***** EXERCISE MATERIALS

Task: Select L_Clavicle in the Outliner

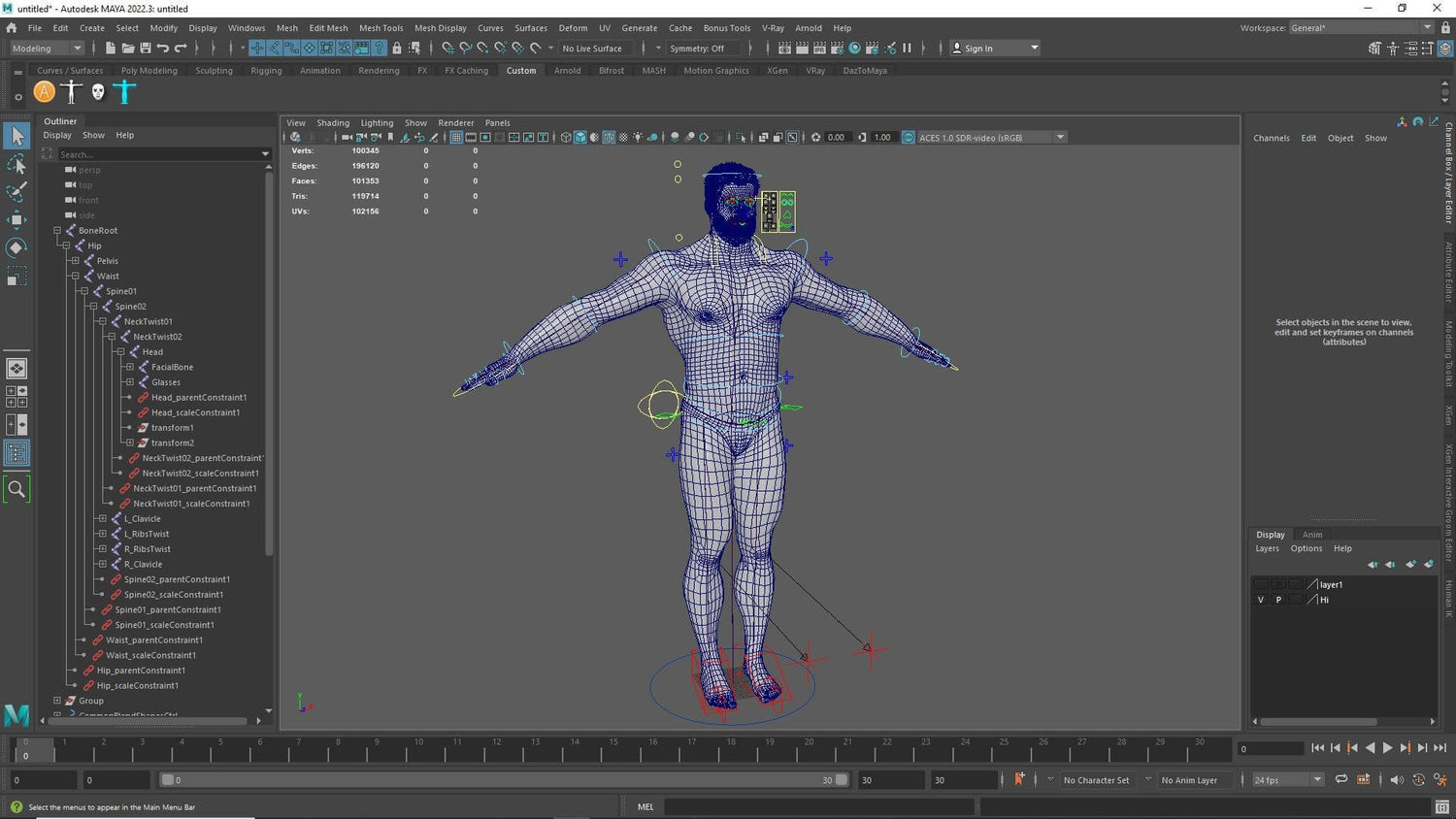Action: coord(143,519)
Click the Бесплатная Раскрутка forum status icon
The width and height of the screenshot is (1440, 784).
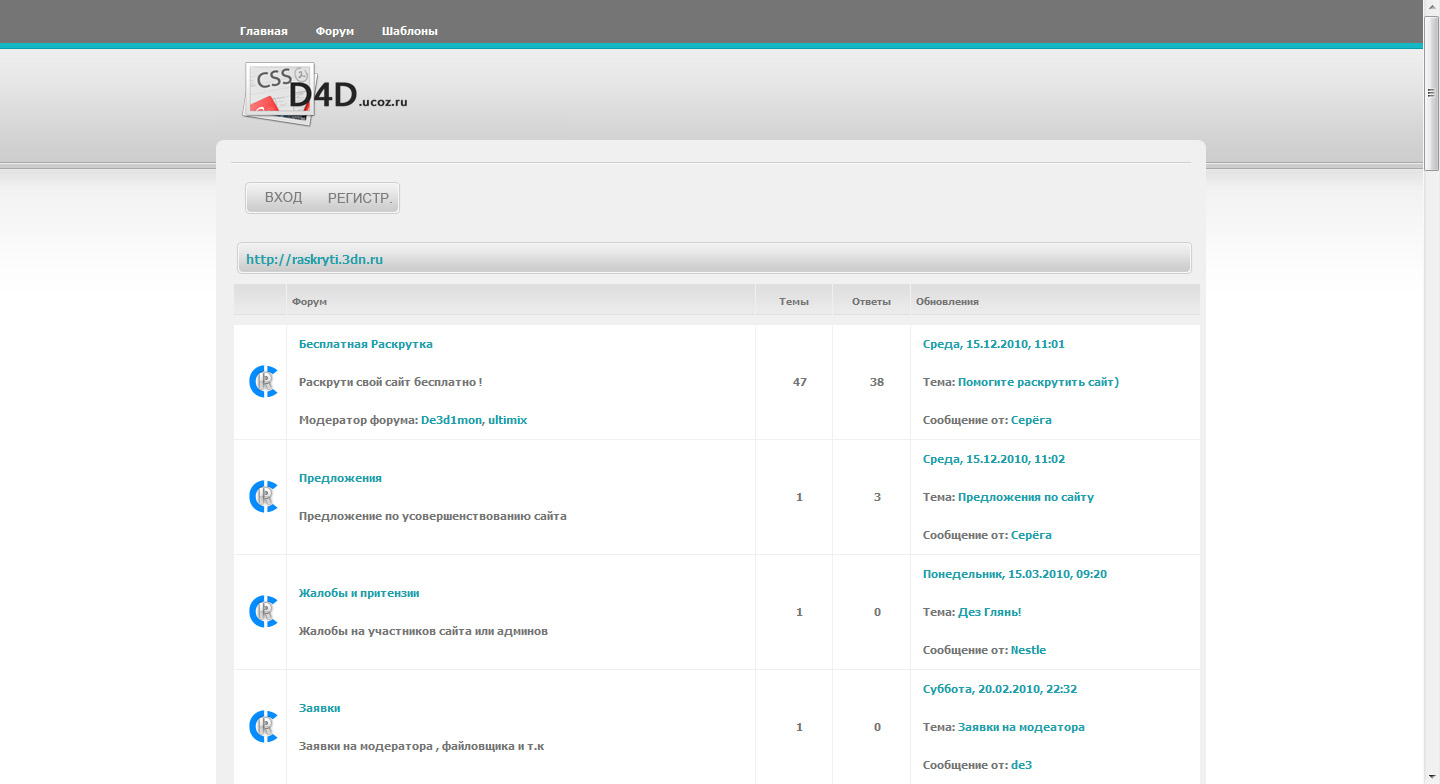click(262, 382)
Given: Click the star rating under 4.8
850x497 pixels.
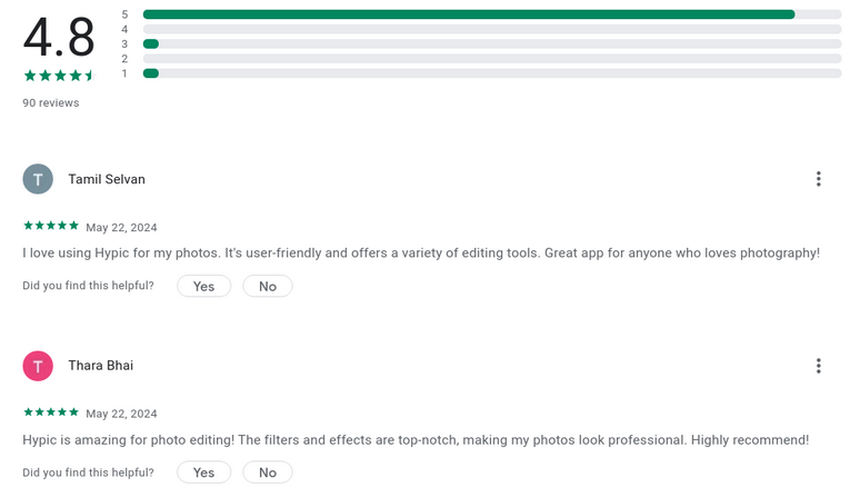Looking at the screenshot, I should (x=59, y=76).
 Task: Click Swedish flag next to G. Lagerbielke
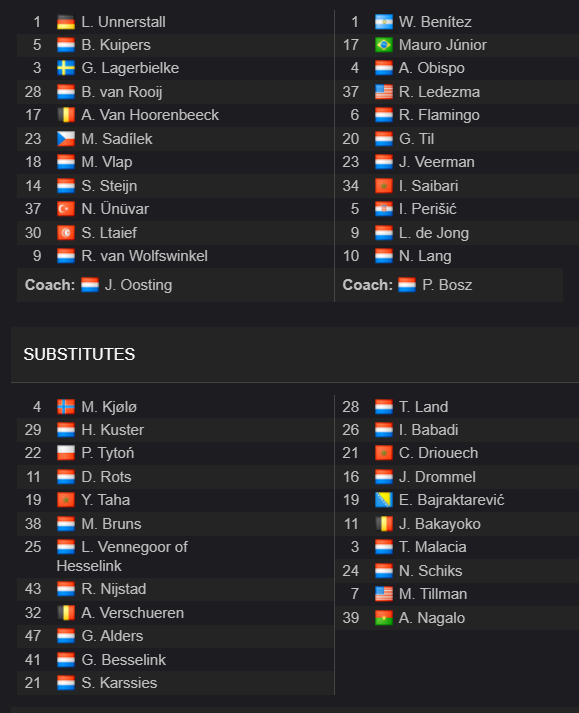tap(66, 68)

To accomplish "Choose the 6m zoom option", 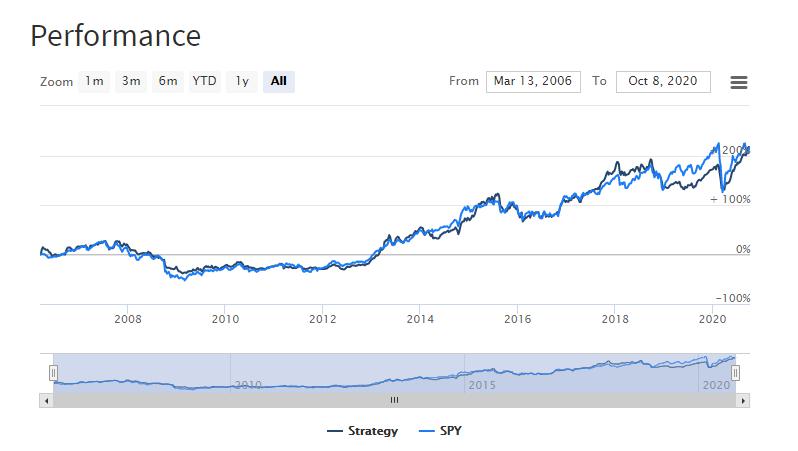I will [167, 81].

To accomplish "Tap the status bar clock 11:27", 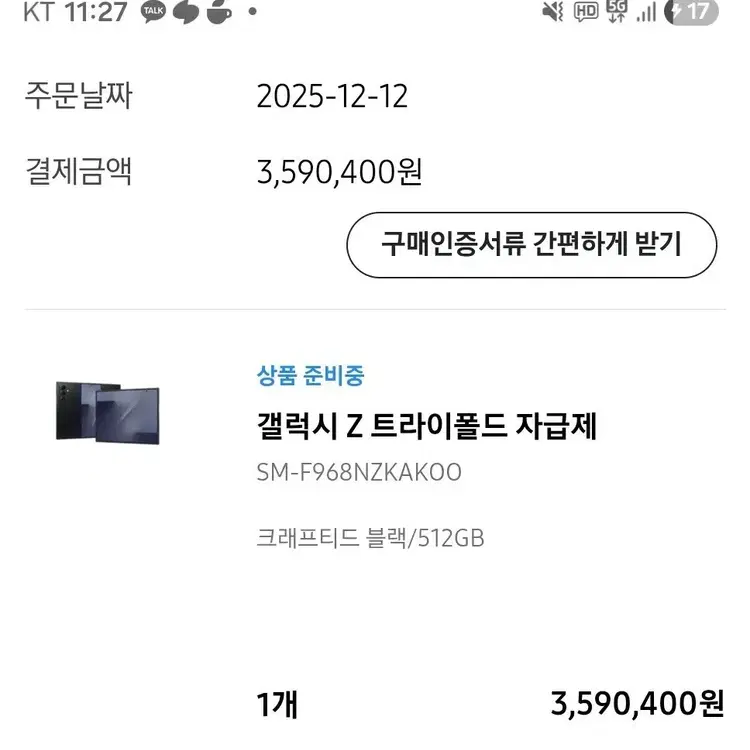I will (99, 12).
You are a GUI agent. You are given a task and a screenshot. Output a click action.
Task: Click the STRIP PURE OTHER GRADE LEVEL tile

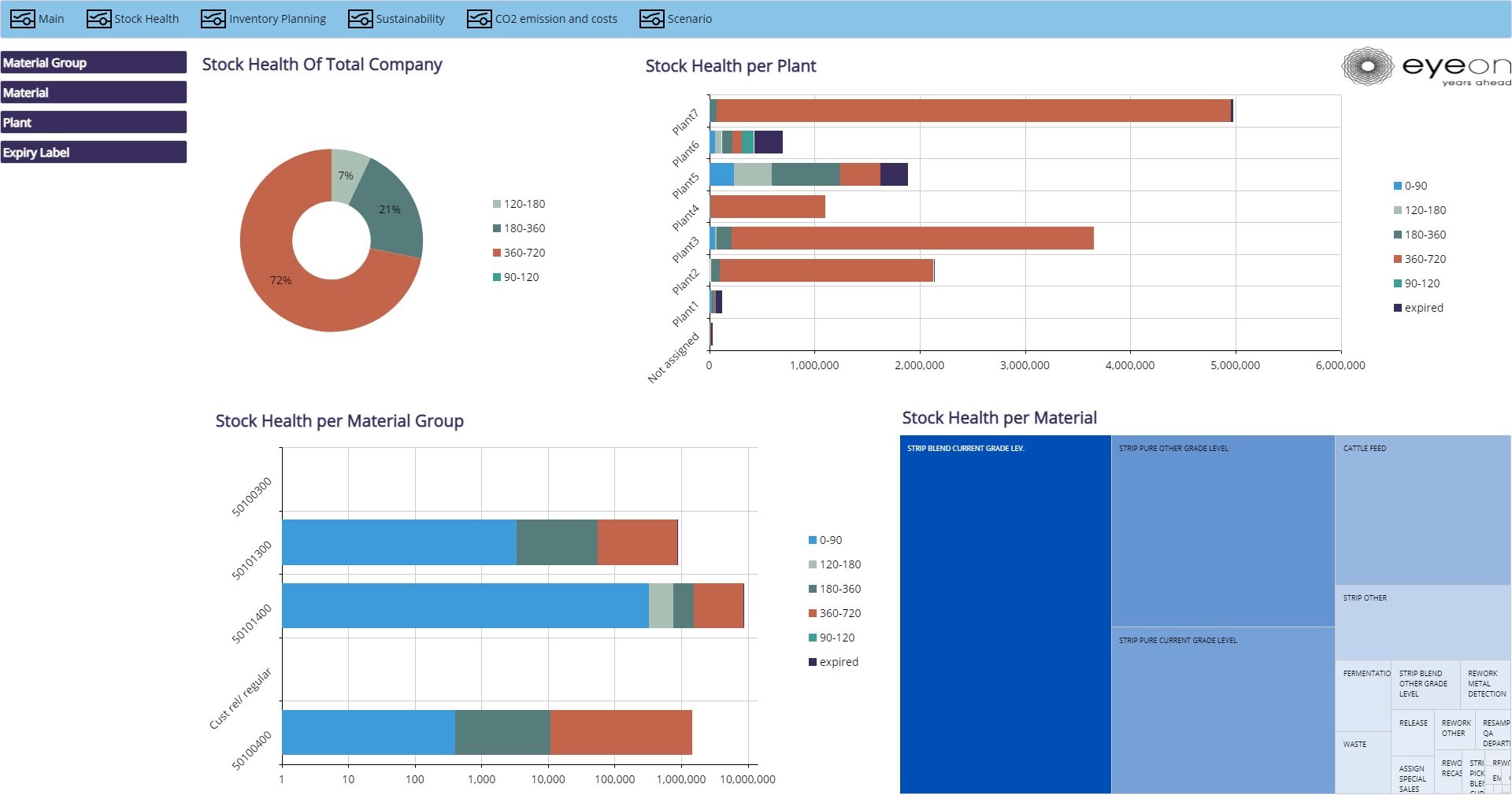[x=1222, y=531]
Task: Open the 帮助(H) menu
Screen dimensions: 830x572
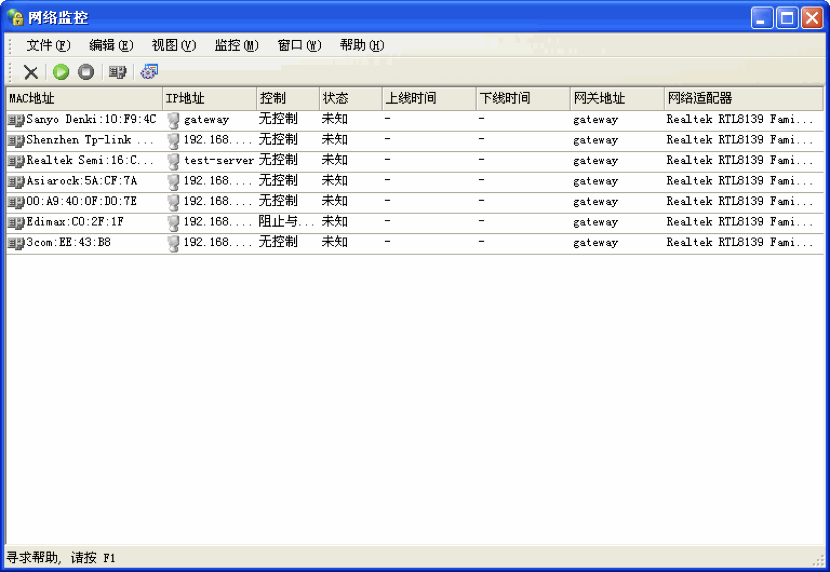Action: coord(361,45)
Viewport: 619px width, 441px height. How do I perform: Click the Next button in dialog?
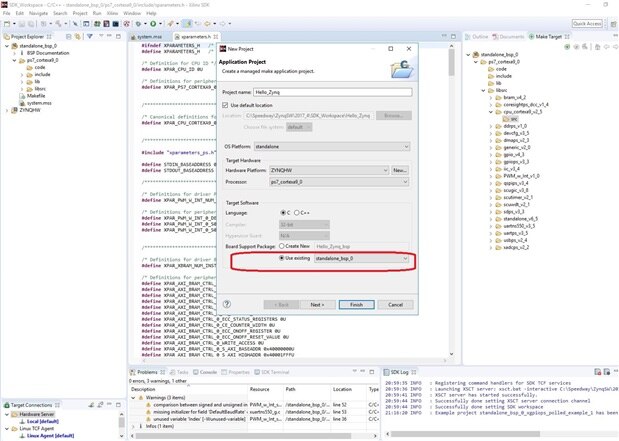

**********

_TASK DIRECTIONS_
Where the line with "Screen dimensions: 830x572" appears, begin there and transcribe exactly through the last line of the data, leaving all pictures aside.

_THE COMPLETED TASK_
Screen dimensions: 830x572
Action: coord(361,45)
Viewport: 619px width, 441px height. How do I perform: Click the Next button in dialog?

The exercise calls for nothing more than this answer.